(Pixel coordinate grounding data)
--
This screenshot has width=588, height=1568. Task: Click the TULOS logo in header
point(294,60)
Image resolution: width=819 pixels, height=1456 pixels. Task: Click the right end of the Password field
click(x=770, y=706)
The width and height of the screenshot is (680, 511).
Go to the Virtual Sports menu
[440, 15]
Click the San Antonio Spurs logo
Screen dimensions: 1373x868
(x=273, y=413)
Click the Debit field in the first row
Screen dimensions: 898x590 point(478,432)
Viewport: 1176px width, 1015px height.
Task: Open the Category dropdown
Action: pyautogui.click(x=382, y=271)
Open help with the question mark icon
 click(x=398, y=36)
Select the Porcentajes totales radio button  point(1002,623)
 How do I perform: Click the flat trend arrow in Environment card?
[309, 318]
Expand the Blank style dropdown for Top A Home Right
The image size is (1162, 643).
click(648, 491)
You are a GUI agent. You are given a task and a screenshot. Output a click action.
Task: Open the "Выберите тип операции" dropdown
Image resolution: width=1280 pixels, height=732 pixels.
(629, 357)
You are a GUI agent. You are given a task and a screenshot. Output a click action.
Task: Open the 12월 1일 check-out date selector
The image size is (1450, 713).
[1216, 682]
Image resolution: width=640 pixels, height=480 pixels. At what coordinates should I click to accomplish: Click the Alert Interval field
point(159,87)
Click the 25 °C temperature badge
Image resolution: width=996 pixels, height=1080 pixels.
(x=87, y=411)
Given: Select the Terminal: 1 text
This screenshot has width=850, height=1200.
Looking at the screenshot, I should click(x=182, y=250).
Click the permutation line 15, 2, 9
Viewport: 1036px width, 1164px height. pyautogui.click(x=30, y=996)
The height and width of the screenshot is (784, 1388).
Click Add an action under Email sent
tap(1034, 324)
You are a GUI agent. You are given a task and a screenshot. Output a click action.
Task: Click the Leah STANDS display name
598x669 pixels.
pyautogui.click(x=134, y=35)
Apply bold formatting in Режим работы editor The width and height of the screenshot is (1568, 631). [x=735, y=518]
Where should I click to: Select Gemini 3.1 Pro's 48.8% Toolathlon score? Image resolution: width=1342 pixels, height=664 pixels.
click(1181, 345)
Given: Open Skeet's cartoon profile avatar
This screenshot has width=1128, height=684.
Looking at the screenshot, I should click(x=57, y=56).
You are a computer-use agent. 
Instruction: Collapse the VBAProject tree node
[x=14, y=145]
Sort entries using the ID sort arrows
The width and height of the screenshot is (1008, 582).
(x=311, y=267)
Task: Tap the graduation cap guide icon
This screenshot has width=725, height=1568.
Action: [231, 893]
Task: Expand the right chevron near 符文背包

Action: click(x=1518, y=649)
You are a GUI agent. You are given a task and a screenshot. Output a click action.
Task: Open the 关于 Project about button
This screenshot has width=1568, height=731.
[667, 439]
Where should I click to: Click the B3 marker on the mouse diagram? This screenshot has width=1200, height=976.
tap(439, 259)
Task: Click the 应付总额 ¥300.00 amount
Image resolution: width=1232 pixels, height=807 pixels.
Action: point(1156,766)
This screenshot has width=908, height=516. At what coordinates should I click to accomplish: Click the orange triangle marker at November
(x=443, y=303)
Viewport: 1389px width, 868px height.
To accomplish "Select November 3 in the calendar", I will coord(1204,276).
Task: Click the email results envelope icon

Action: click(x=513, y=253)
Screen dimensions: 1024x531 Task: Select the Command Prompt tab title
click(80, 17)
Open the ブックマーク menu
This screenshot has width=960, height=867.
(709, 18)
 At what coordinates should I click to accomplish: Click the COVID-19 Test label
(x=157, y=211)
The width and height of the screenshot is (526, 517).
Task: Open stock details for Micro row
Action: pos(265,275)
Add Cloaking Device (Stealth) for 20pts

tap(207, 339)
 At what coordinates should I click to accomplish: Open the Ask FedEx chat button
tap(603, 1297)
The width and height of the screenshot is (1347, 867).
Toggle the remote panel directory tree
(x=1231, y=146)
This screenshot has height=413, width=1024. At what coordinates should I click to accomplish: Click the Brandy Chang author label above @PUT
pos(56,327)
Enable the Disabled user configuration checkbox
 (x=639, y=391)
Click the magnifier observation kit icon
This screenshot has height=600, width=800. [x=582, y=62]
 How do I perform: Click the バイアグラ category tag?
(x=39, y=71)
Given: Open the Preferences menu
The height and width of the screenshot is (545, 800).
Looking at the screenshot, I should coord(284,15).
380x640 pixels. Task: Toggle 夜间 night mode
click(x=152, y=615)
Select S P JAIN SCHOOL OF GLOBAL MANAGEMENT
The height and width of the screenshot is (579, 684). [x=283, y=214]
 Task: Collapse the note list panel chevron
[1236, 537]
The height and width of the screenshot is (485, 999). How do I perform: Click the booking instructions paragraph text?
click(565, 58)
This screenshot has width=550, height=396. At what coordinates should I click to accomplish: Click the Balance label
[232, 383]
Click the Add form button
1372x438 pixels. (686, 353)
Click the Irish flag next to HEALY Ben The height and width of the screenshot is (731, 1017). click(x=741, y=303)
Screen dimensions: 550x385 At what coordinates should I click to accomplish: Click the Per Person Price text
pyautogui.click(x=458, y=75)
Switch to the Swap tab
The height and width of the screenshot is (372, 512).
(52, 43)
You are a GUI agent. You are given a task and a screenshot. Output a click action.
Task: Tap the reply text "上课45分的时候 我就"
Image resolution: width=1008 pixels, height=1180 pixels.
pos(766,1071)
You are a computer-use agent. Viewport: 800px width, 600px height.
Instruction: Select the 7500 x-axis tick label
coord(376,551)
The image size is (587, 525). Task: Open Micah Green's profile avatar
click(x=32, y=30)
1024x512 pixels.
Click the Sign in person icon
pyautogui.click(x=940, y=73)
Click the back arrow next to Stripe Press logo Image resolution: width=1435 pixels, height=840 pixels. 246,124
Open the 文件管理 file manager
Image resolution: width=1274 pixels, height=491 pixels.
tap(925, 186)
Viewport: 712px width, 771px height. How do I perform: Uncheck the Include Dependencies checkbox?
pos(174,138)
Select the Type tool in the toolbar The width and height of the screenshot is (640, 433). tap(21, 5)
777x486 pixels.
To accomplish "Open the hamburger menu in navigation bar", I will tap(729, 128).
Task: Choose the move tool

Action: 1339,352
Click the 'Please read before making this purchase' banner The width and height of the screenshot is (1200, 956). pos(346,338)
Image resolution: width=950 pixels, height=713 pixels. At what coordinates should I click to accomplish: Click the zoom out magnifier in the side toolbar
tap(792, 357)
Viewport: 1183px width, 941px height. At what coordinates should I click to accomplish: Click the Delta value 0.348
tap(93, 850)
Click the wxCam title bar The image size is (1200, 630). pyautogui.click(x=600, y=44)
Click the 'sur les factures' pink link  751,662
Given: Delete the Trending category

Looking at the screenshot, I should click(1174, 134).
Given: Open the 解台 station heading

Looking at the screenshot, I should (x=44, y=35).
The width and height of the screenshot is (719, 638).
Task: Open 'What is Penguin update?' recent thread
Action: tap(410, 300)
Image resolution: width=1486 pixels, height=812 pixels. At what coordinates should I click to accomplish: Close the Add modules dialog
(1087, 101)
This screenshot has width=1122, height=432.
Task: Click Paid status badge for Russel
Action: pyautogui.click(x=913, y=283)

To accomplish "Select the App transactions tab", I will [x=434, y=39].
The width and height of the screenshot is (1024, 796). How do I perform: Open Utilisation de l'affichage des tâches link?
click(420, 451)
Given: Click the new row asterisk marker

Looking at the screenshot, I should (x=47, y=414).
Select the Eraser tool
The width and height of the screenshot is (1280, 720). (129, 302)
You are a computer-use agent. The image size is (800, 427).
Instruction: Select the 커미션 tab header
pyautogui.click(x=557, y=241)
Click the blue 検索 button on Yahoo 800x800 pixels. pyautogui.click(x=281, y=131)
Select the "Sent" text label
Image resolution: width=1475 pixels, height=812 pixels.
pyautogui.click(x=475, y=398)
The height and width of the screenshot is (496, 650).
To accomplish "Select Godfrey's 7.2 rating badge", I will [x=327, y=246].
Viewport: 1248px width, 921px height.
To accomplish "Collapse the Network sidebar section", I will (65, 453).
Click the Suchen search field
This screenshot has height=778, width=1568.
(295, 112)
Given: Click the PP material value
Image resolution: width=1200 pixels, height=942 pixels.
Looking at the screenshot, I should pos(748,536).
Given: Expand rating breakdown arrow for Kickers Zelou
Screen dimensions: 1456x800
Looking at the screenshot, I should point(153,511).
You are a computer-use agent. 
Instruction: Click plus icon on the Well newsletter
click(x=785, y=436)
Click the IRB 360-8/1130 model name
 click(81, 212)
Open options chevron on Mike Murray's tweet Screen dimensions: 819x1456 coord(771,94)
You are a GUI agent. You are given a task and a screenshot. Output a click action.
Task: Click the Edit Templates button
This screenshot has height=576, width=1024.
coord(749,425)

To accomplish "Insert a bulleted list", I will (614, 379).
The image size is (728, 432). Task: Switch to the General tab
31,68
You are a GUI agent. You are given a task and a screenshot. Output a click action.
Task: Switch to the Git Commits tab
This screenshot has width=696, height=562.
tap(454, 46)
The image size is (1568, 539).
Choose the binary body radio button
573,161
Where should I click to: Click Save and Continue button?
--
Which lines above contain the word "rating"? Copy all of them.

» **WORKED SOLUTION**:
To accomplish "Select Godfrey's 7.2 rating badge", I will [x=327, y=246].
Given: Expand rating breakdown arrow for Kickers Zelou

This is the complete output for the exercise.